> **EXERCISE BRIEF**
Using the material below, return exactly the lines between the one holding "Given: Select the arrow selection tool" and the one holding "The image size is (907, 594).", inclusive, and no others.

> **THE DATA**
+ + + +

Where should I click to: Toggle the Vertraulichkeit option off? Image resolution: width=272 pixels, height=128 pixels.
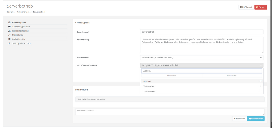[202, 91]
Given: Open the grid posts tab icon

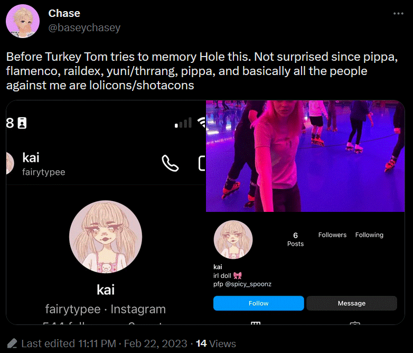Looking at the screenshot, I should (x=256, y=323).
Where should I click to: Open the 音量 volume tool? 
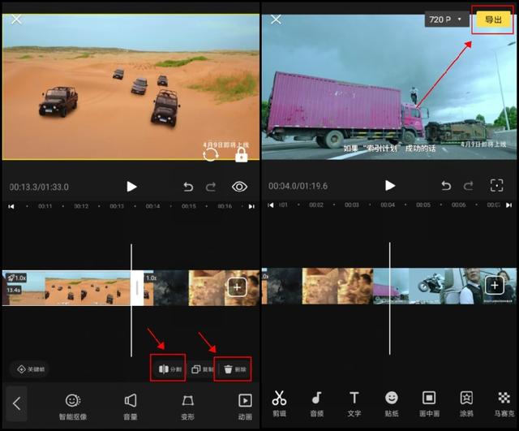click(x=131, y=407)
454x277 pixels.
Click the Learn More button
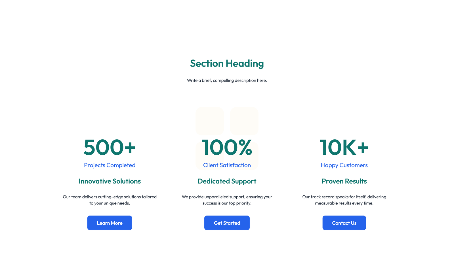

+ + + +

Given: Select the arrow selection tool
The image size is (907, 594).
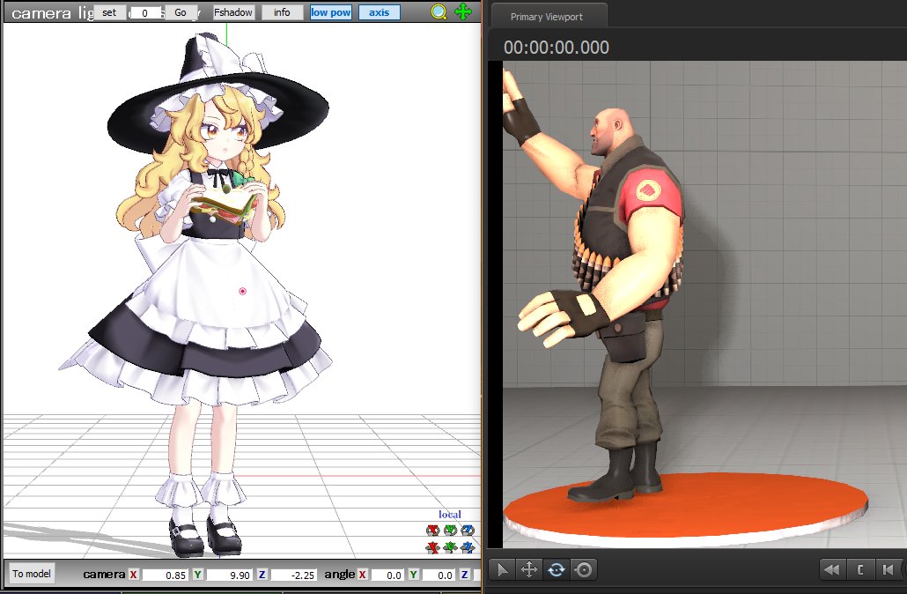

+ + + +

> **OUTPUT OF THE TASK**
Given: Select the arrow selection tool
The image size is (907, 594).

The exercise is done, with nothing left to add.